#### [TUJUAN TUGAS]
1) Salin bagian tulisan tentang Islam di Indonesia, dimulai dari "Islam tidak hanya" dan diakhiri dengan "menjadi berbentuk bulat?", tanpa mengubah apa pun.
2) Lanjutkan tulisan opini tentang Islam di Indonesia dari kalimat terakhir yang ditampilkan.

#### [BACAAN DITAMPILKAN]
------------------------

Opini

Islam (di) Indonesia, Sampai Mana Gus?

Rabu, 30 Desember 2015 | 00:00 WIB

Oleh Muhammad Zidni Nafi’*
Dinamika pergulatan Islam di Indonesia dari semenjak era masuk sampai era keluar-masuknya Islam saat ini terus mengalami perkembangan yang tak kunjung ada ‘kode’ untuk berhenti. Bagi para intelektual, tak ada modus untuk ‘mengistirahatkan’ wacana keislaman dan keindonesiaan yang semakin lama semakin ‘seksi’ untuk diperbincangkan, tapi akan ruwet menghadapi problem yang terus menelurkan kompleksitasnya.<>

Tidak heran bila sekarang semakin bertebaran skandal agama ‘diselingkuhkan’ dengan politik, politikus ‘pisah ranjang’ dengan agama, agama ‘dibarter’ kepada pemilik sembako, entertainment ‘mengomersialkan’ agama, orang beragama ‘amnesia’ dengan agamanya, tokoh beragama ‘menodai’ gelarnya, sampai-sampai agama ‘membunuh’ agama lainnya. Lho, ini fenomena apa-apaan, sungguh terlalu ‘kan?

Masyarakat Indonesia, Muslim khususnya, ada yang masih bingung dengan keislamannya. Tidak ‘pede’ ketika ditanyai agamanya apa, terus tidak cukup hanya dengan menjawab “Islam”, biasanya dikasih embel-embel missal “Islam Xxx” di belakangnya. Juga tidak ‘puas’ tatkala Islam hanya sebagai ritus-ritus yang bersifat privasi, tetapi ada yang berusaha sekuat tenaga (baca: memaksakan) bagaimana Islam dijadikan simbol-simbol resmi (formal) pada setiap bidang kehidupan.

Islam tidak hanya ‘nongkrong’ 

Islam di Indonesia semacam bubuk ‘agar-agar’ yang direbus kemudian didinginkan pada suatu wadah, maka bentuk agar-agarnya akan selalu menyesuaikan wadahnya. Mana mungkin jika cairan agar-agar dituangkan pada wadah persegi, ketika sudah dingin lalu menjadi berbentuk bulat?

------------------------

#### [Item Tersimpan]

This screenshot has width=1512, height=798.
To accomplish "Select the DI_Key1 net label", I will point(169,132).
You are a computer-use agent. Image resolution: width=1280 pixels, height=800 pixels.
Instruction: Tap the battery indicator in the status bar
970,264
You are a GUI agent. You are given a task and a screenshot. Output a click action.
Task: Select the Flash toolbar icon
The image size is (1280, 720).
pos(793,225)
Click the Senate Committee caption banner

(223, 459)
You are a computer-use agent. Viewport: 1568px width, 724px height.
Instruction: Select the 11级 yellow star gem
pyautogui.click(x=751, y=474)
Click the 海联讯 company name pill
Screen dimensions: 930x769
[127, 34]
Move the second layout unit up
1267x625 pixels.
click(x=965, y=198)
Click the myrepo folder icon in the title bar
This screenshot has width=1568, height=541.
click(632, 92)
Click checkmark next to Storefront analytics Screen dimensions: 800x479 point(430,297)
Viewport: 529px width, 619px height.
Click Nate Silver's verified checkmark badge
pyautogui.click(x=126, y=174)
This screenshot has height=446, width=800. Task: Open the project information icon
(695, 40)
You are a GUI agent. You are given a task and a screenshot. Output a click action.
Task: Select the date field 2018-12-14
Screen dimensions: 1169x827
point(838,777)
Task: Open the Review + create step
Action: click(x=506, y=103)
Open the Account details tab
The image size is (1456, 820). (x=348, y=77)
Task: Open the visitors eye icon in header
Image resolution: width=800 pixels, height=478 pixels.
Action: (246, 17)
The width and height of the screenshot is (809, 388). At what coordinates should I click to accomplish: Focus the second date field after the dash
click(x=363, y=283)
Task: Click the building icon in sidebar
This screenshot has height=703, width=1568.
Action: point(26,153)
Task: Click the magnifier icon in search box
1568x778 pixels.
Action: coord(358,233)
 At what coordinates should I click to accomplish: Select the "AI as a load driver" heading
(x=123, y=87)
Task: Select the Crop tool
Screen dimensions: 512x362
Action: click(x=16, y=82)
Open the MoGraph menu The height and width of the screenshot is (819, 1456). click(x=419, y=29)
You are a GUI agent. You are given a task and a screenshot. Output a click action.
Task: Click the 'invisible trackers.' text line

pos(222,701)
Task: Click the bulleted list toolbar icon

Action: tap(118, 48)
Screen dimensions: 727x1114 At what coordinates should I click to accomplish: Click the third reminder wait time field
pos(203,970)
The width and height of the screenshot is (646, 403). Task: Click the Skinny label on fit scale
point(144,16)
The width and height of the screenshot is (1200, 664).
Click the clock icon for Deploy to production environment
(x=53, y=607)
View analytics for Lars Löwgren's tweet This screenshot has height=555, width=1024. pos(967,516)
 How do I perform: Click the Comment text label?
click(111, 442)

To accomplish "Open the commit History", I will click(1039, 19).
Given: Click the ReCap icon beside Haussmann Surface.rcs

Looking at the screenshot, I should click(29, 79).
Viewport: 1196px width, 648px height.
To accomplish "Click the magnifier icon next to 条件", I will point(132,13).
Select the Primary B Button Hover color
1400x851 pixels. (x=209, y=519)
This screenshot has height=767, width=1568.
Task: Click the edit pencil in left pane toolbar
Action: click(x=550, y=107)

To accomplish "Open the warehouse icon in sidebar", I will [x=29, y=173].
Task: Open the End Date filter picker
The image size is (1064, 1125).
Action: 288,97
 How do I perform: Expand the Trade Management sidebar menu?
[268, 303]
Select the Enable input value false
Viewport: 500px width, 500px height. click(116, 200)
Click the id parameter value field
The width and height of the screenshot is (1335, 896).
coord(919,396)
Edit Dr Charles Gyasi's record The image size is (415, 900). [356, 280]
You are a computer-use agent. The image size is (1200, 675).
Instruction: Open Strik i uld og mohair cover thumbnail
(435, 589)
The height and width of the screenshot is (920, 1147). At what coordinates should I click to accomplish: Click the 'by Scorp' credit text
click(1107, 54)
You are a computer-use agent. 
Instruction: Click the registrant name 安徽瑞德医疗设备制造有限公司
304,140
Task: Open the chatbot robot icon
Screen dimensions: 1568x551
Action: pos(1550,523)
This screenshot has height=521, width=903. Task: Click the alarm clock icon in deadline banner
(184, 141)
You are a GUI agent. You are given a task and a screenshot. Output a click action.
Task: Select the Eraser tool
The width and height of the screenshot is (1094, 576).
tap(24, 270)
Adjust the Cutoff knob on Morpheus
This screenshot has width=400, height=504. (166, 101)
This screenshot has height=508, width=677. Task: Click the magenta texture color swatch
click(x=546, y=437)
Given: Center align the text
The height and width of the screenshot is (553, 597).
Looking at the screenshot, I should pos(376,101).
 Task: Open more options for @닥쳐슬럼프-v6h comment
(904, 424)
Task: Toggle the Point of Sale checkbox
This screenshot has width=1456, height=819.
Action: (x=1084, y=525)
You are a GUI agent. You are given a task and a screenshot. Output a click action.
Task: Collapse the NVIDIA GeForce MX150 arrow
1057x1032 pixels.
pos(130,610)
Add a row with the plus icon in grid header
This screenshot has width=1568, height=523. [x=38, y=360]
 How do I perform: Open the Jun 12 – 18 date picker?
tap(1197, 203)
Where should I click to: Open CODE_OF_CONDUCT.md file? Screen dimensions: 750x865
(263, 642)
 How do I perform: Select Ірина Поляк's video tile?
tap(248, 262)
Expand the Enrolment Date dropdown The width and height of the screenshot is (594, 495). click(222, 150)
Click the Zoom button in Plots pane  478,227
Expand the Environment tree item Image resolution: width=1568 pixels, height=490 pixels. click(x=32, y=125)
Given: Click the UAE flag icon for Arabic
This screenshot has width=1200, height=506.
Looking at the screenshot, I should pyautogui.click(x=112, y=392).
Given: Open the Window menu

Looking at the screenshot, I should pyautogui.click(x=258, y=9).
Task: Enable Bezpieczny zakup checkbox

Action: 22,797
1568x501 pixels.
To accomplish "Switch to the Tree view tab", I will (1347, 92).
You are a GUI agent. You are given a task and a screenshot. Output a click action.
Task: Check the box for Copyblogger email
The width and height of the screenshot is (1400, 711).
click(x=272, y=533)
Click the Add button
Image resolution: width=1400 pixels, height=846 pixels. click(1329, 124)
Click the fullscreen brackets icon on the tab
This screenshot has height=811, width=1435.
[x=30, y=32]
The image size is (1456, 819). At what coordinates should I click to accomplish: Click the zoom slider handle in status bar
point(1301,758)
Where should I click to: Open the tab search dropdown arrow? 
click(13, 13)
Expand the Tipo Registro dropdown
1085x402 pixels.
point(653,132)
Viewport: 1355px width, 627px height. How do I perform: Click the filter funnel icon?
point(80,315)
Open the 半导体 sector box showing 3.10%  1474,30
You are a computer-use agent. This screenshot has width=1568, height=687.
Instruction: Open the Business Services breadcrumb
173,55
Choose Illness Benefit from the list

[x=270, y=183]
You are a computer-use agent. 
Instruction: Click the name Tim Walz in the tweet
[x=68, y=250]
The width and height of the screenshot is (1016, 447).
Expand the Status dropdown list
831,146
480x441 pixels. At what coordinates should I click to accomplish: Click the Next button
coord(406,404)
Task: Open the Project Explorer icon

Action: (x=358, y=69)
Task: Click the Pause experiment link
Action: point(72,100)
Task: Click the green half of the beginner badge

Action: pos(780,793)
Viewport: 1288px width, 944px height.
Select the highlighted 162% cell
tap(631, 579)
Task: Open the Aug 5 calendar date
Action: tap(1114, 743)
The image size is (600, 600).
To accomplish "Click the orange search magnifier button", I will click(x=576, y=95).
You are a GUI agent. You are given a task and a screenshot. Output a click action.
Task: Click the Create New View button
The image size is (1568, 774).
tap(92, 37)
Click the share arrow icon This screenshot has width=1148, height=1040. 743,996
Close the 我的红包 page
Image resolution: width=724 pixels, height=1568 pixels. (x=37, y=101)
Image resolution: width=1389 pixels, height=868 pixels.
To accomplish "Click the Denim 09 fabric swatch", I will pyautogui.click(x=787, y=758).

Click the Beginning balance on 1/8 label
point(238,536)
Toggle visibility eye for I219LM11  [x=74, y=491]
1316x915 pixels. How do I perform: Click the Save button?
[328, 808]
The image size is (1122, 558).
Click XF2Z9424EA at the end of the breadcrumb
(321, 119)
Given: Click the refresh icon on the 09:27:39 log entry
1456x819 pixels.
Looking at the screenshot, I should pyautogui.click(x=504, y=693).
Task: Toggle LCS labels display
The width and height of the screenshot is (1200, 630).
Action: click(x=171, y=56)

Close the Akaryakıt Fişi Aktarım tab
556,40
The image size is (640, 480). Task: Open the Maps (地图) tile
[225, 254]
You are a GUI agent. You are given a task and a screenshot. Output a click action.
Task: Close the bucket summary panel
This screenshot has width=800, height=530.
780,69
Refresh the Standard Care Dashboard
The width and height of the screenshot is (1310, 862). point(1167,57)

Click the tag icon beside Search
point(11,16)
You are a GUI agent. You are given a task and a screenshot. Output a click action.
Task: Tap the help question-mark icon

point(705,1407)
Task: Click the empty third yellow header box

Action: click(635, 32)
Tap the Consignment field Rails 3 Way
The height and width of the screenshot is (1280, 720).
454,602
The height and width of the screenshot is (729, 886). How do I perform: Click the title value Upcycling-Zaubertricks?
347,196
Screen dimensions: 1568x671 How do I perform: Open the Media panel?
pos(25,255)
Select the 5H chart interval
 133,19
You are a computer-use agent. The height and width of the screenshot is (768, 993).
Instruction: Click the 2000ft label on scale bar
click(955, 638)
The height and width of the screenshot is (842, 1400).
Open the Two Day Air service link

------------------------

#### [HASIL TUGAS]
1)
Islam tidak hanya ‘nongkrong’ 

Islam di Indonesia semacam bubuk ‘agar-agar’ yang direbus kemudian didinginkan pada suatu wadah, maka bentuk agar-agarnya akan selalu menyesuaikan wadahnya. Mana mungkin jika cairan agar-agar dituangkan pada wadah persegi, ketika sudah dingin lalu menjadi berbentuk bulat?

2)
Sudah diketahui bersama, ajaran Islam tidak masuk dalam wadah kosong, Islam pun tidak hanya ‘nongkrong’ di warung yang bernama Indonesia, tetapi Islam juga berdialektika dengan pemilik dan penghuni warung, bercengkrama saling berbagi pengetahuan, sesekali mentraktir satu sama lain, mencicipi menu makanan yang disediakan –tidak mungkin cuma ngopi dan ngerokok— bahkan lantaran masakannya teramat enak dan cocok di lidah, Islam lalu bersedia ‘menikah’ dengan pemilik warung baru saja merdeka pada tahun 1945 itu.

Dari era Walisongo hingga era ‘kepulangan’ Abdurrahman Wahid (Gus Dur) –kabarnya sebagai calon ‘Wali sepuluh’— Islam terus berganti kulit, terkadang cuma bajunya saja dengan wajah yang beraneka ragam, tetapi jasadnya masih menyimpan ‘ruh’ yang menjadi karakteristik Islam ala Indonesia yang berbeda dengan Islam yang ‘di sana-sana’.

Kenapa sampean terus Gus?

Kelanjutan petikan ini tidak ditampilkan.